You will complete two circuits focused on single-component exercises before moving on to the third and final circuit that combines the exercises from the preceding circuits. The workout is rated a level 4 because of the inclusion of a couple prone position exercises during which you balance your plank on weights (renegade rows, push-ups) and because the intent is for you to push your weight selections for each exercise. Nonetheless, the exercises and formatting are simple (not necessarily easy!) so the routine is easily adaptable to your current training needs and goals to decrease the perceived effort to that of a level 3.
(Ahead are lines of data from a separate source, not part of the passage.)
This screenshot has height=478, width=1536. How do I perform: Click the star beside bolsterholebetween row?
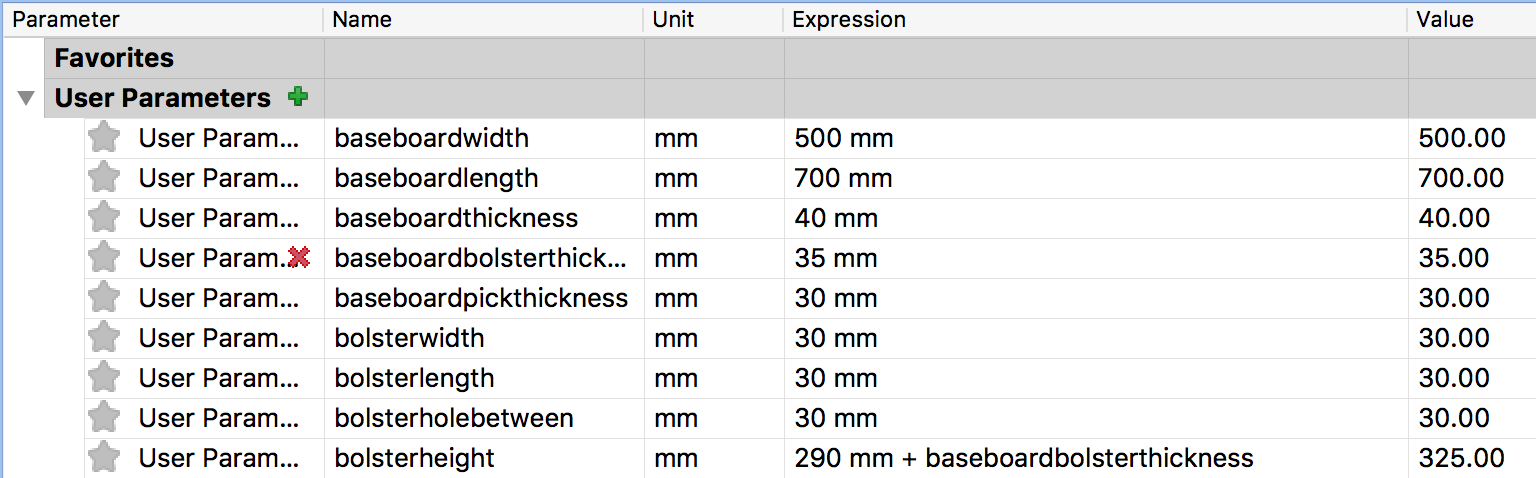click(x=104, y=418)
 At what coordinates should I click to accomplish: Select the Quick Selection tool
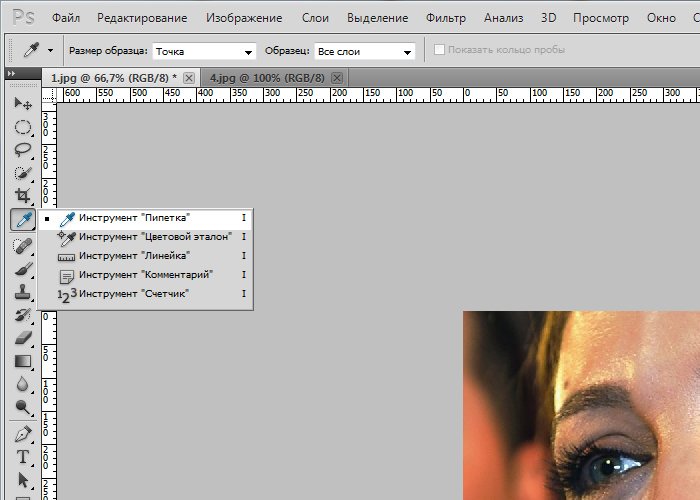click(x=22, y=173)
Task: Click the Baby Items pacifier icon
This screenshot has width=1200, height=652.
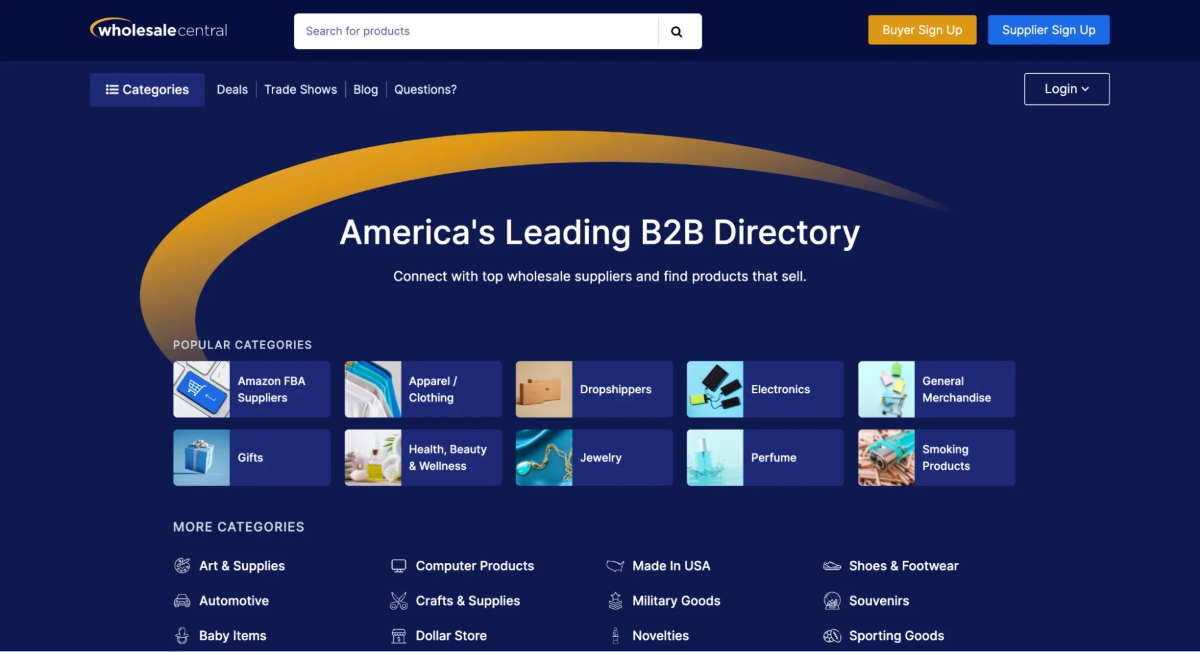Action: click(x=183, y=635)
Under 30-minute routines such as this one are great for me when I’m a bit more focused on upping my running mileage and/or increasing the intensity of my training runs. I’m a hybrid athlete so I’m always simultaneously focused on improving my running and strength (among other goals, haha) but the emphasis on these varied components of my training regimen requires a continuously changing balancing act of training variables (frequency, intensity, etc.). Sometimes I need an uncomplicated, short duration approach to lifting!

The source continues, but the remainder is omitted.